Noé

Há dois aspectos interessantes em Noé que retiram o filme da carapaça do épico bíblico, embora não sejam suficientes para deixar a obra de Darren Aronofsky livres de suas obrigações religiosas e – por que não? – filosóficas. O primeiro é o completo despudor do cineasta em assumir os elementos mitológicos do material, dando vida e papeis importantes a seres fantásticos, o que tanto pode indicar que o diretor entende que a ficção está na base de toda e qualquer religião, inclusive as mais seguidas, como pode uma maneira de se salvaguardar contra ataques de quem quiser enxergar o filme como um veículo para o Cristianismo, o que está em desuso nos dias de hoje, principalmente entre os modernos.

O segundo aspecto é o tratamento que Aronofsky dá ao próprio personagem principal, que no decorrer do filme se rende a um fanatismo religioso absoluto, em que se enxerga como único portador da palavra do Criador, como o filme se refere a Deus, entre os homens.
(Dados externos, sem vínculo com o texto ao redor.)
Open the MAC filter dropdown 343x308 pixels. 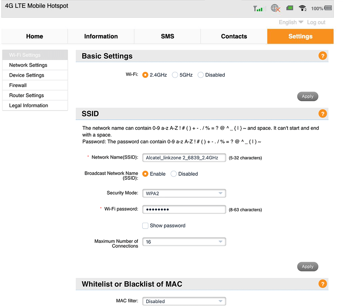click(x=184, y=301)
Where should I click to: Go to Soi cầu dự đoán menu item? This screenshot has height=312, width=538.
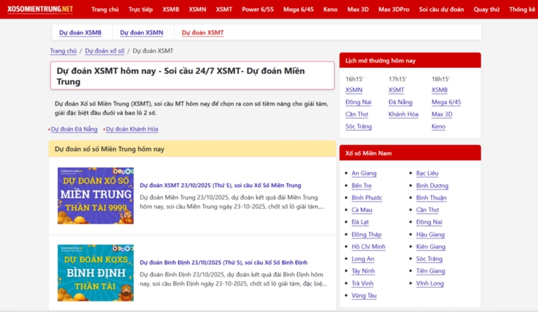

Em Noé, a palavra de Noé é lei. Essa opção, embora renda um punhado de tramas paralelas que se perdem no meio da missão oficial da família na porção final do longa, serve para humanizar o personagem, já que a interpretação de trator de Russell Crowe não cumpre muito este papel. Por outro lado, relativizar as certezas do capitão da arca do dilúvio – ou seja, trazer Noé pro “mundo real”- contrasta com a fantasia explorada sem dó no começo do filme.

Diante destas preocupações, que moldam num novo modelo de épico bíblico, mais condizente com nosso descrente mundo atual, Noé está mais para uma versão mais “filosófica” de Cruzada, de Ridley Scott, do que para o purismo de Os Dez Mandamentos, de Cecil B. De Mille. Aronofsky parece temer afastar o espectador que não se interessa por temas religiosos, então adota uma câmera mais ágil, veste os atores com roupas que parecem trapos de 30 anos atrás e oferece ao personagem-título sem muita maquiagem, sem a aparência de um senhor que nosso imaginário coletivo cristalizou. O interessante é que o filme funciona bem melhor quando o diretor tenta fazer dele uma aventura mitológica, quase um guilty pleasure dos tempos arcaicos.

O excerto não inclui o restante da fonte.